Maria couldn’t wait for night to happen again, to hear the beautiful hunchback’s story, whispered obsessively in the dark, into the whorled echoing shell of the child’s ear. Unspeakable things.

Hadn’t Maria known all this already? The Rat, curled in upon herself, dreaming of Rasputin, her spine a bent half circle, floated in Maria’s mind as in their small bed. And Maria’s grandfather, his white hair an aureole about his head, dreamed in a cloud of quiet snores behind the army blanket draped over a clothesline, so close to them both. In the room, Ilse turned over on the couch, where she lay wrapped in a quilt. Next to her, little Philip pressed his nose against her body.

In a dank basement far away, secreted in another place, another city, with the long name — Washington, D.C. — David, Maria’s father, husband of Ilse and only remaining son of Herbert and Adeline, peered at a page and tried to type what he saw there. He rubbed his eyes. He was so weary. There was always more news to translate. Always more to decode and try to understand. He tried not to read what he saw beneath the mild reports that came to him from abroad. For he was an alien, and a translator whose usefulness was controlled. David translated the advertisements from foreign newspapers — ads for goods, which were limited, ads for people who sought spouses, even in the midst of catastrophe. The Allies felt that perhaps, in these ads, great schemes might, in code, contain military secrets. David wondered. But he translated into English the desperate hopes for marriage and family that, even in the midst of devastation, reflected the ordinary yearnings for a more ordinary happiness on the part of the German-speaking people. David translated these pathetic ads, then passed the translations on to his superiors. Maybe they could decode them? What did it matter?

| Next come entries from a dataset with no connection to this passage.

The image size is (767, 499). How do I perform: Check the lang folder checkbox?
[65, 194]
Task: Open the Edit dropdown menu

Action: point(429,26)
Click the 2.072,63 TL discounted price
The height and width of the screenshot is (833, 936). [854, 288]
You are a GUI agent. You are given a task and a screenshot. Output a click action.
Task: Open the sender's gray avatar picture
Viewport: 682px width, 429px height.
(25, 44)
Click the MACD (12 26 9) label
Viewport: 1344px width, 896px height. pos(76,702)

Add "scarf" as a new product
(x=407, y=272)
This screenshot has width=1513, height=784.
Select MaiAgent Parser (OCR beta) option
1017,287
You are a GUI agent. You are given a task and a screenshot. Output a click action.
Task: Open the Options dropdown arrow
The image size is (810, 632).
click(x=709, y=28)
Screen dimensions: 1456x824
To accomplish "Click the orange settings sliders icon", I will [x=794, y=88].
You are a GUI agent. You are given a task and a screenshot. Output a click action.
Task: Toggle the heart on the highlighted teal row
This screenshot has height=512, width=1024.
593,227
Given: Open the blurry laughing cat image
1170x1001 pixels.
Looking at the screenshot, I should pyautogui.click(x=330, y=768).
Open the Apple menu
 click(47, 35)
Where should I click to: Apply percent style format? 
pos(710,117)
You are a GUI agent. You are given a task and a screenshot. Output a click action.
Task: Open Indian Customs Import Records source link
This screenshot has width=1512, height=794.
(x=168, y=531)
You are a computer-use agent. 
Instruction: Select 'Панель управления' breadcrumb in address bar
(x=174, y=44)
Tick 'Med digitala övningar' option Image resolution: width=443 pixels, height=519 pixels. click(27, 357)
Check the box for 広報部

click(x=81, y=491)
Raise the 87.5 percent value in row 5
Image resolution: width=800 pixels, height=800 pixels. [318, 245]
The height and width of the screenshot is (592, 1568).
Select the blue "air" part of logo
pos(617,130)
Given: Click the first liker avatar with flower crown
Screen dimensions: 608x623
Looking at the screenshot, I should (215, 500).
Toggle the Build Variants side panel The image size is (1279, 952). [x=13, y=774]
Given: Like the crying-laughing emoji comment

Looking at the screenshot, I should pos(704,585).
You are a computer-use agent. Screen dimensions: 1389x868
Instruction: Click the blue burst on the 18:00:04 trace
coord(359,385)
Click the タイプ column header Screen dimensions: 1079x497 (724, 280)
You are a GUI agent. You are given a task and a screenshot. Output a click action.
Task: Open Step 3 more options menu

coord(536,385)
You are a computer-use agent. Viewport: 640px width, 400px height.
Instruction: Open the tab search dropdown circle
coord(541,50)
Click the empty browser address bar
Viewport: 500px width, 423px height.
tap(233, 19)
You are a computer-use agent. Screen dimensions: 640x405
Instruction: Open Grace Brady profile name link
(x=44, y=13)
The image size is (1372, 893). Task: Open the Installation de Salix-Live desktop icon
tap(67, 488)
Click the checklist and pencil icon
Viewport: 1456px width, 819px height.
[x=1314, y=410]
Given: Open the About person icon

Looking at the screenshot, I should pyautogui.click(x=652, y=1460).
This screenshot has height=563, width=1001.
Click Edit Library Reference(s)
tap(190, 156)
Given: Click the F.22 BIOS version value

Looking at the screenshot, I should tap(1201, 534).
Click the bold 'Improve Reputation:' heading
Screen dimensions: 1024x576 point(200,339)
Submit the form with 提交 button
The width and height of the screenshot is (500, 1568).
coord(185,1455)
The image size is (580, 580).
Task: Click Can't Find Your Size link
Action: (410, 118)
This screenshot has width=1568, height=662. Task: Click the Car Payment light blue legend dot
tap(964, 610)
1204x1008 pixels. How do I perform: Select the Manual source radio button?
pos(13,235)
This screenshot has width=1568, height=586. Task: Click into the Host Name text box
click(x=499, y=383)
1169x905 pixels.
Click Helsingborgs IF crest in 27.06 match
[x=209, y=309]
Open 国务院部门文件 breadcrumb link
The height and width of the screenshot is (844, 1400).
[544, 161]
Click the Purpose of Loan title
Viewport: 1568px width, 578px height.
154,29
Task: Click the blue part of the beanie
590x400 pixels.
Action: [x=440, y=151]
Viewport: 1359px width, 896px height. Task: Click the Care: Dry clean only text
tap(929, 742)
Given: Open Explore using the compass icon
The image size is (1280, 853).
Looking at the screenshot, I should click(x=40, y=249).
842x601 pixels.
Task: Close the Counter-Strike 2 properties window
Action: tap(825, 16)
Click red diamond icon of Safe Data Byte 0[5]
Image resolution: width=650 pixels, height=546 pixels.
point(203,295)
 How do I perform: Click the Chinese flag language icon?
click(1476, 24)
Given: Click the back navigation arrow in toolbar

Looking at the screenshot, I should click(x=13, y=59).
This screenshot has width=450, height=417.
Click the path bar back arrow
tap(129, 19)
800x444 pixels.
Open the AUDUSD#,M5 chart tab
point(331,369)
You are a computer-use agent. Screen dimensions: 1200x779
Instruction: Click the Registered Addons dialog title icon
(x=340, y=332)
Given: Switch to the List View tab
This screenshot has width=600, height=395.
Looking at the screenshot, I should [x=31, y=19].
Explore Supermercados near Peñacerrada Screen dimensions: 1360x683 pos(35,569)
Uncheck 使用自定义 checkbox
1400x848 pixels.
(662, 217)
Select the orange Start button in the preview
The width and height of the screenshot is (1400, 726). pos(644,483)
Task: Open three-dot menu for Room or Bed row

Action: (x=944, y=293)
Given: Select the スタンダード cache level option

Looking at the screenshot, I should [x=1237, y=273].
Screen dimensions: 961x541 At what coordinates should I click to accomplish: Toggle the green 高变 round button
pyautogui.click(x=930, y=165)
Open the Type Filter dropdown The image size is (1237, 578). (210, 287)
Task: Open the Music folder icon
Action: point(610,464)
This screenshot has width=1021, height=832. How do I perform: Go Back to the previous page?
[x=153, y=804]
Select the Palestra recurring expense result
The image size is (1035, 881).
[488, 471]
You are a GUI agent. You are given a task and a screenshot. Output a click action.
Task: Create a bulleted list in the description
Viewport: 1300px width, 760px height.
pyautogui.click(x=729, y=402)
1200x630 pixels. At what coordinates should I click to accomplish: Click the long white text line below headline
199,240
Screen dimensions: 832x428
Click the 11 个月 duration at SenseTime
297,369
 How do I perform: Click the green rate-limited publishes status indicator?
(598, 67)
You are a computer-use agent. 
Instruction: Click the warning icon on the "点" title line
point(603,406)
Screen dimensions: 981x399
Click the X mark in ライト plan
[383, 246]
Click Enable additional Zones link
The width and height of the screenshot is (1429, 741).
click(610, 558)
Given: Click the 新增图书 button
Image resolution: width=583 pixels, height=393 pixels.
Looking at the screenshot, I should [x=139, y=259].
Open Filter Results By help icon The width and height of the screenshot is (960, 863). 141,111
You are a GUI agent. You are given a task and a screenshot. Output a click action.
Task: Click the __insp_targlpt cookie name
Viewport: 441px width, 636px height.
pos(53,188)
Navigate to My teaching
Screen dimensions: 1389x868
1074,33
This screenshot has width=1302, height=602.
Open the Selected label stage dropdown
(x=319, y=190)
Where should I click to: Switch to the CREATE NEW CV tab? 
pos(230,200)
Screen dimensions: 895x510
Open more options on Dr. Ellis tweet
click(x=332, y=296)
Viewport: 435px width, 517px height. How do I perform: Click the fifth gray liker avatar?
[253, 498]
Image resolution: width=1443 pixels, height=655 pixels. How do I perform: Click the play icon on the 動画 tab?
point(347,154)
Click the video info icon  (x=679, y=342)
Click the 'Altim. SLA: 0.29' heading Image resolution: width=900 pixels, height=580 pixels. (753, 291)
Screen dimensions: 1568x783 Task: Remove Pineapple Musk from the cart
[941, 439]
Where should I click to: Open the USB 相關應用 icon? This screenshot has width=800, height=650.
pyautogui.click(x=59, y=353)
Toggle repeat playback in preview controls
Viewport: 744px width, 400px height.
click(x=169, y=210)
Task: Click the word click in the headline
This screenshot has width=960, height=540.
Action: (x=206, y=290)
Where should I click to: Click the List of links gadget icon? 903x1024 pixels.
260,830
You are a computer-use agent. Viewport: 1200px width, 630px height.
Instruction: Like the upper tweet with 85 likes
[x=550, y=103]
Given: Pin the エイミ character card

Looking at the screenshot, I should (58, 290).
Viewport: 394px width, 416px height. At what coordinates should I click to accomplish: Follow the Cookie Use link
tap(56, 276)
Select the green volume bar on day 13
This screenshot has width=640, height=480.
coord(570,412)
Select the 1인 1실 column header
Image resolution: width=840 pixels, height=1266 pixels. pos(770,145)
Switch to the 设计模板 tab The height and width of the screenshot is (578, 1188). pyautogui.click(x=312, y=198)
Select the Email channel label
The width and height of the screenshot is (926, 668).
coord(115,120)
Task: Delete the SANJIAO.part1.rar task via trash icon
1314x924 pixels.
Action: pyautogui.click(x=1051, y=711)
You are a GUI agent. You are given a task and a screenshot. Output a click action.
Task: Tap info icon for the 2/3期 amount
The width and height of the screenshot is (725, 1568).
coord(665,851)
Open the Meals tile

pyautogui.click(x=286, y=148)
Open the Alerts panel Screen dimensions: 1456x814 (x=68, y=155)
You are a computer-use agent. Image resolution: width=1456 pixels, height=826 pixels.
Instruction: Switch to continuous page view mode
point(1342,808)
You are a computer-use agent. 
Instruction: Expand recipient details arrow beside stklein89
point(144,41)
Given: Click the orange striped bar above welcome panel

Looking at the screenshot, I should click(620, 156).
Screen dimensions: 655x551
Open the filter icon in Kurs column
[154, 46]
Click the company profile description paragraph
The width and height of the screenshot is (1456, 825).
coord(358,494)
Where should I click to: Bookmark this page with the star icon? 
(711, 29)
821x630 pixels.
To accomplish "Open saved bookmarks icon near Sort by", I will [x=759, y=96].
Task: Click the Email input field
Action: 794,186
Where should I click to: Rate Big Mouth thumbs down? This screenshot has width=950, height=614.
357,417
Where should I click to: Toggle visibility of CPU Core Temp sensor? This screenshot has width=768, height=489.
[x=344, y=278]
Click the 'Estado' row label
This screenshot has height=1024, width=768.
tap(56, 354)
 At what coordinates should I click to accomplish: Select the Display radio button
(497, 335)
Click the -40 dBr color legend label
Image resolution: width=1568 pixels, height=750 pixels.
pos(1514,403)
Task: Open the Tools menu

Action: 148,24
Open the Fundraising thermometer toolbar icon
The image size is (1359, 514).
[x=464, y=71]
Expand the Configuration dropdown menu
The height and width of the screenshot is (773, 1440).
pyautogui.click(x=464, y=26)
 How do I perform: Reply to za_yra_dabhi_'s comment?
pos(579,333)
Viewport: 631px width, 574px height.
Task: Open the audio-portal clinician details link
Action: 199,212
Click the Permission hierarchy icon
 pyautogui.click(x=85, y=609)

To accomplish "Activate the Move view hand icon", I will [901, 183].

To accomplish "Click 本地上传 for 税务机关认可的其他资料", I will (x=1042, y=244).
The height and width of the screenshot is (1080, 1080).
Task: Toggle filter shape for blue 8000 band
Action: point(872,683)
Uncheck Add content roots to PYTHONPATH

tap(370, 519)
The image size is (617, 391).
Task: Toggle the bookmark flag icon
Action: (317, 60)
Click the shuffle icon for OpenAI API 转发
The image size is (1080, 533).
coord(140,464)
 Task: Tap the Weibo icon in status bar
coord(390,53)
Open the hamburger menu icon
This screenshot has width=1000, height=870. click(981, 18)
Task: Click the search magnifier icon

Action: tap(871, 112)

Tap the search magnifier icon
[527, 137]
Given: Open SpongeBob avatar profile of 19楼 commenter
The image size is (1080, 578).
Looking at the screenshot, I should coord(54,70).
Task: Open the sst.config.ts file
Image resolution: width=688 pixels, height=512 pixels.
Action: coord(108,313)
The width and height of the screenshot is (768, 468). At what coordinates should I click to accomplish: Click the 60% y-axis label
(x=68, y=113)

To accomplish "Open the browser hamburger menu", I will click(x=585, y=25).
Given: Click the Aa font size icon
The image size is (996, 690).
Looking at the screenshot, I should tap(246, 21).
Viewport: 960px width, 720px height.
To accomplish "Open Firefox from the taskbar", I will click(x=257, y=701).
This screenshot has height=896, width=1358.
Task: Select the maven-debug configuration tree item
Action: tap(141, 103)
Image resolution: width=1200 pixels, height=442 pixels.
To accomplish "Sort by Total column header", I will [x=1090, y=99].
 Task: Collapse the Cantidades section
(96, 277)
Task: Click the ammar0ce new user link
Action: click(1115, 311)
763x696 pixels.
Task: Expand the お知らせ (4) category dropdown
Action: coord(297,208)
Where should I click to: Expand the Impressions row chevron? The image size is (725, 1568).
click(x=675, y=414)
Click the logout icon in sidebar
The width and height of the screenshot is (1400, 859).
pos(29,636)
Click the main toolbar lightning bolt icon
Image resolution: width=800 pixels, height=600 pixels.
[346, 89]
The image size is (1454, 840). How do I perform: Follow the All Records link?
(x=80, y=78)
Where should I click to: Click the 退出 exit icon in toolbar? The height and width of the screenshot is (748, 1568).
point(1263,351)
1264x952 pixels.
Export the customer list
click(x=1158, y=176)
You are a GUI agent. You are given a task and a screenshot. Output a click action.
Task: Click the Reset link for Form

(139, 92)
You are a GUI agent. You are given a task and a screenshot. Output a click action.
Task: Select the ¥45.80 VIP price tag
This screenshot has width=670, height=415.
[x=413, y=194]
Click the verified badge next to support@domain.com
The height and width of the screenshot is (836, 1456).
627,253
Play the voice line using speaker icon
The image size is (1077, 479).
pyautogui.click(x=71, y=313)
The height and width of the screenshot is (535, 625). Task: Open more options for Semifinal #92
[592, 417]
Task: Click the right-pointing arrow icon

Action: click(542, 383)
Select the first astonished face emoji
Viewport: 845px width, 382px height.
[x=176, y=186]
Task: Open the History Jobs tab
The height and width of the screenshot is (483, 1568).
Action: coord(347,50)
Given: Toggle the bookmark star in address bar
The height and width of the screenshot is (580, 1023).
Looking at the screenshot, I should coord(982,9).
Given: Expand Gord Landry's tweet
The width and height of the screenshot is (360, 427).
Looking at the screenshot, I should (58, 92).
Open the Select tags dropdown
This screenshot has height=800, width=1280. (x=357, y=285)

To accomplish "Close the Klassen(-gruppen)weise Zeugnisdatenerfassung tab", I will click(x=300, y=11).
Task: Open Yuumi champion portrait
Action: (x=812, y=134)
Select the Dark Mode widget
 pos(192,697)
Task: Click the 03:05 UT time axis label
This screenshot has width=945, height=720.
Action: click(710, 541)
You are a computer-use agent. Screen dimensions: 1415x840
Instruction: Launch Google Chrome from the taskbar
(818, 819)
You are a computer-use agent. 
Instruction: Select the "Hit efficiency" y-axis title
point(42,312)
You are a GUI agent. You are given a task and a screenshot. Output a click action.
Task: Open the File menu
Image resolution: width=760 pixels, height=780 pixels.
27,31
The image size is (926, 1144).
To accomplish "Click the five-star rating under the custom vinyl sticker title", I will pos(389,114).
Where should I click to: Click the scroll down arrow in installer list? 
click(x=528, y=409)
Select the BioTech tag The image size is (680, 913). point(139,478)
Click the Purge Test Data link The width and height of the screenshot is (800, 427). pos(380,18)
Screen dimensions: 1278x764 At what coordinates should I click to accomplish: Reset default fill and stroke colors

David dreamed of his family sometimes. But when he thought of his mother, Adeline, he stopped thinking and bent again to his work.

The Rat twitched in her little space, and Maria moved her body accommodatingly to make room for her. Everyone stirred in the little room, as if a wind had touched them, and then everyone, in unison, turned over and slept more deeply.

Chapter 7 THE LABORATORY

After the last little patient of the day had left, Felix took a moment to enjoy a cigar, a glass of wine in hand. Schatzie lay at his feet, adoring. But Felix did not linger too long. For he was a disciplined man with a careful schedule laid out for himself.

He moved rapidly toward his laboratory, as he called it: a small dark closet that he had cleverly converted into a small working lab, complete with a microscope, smuggled in from Germany during those last days, and shelves of slides. He screwed his monocle more tightly to his eye and bent toward the eyepiece of the microscope.

There, a small number of cells lay beneath his eye in their petri dish. It appeared, though he could not be too sure, that there had been some activity. Briskly, Felix tried to focus the eyepiece further. He could not be sure; no, he could not. He moved to the counter beside the instrument and carefully noted the date and time, as well as his hesitant observations.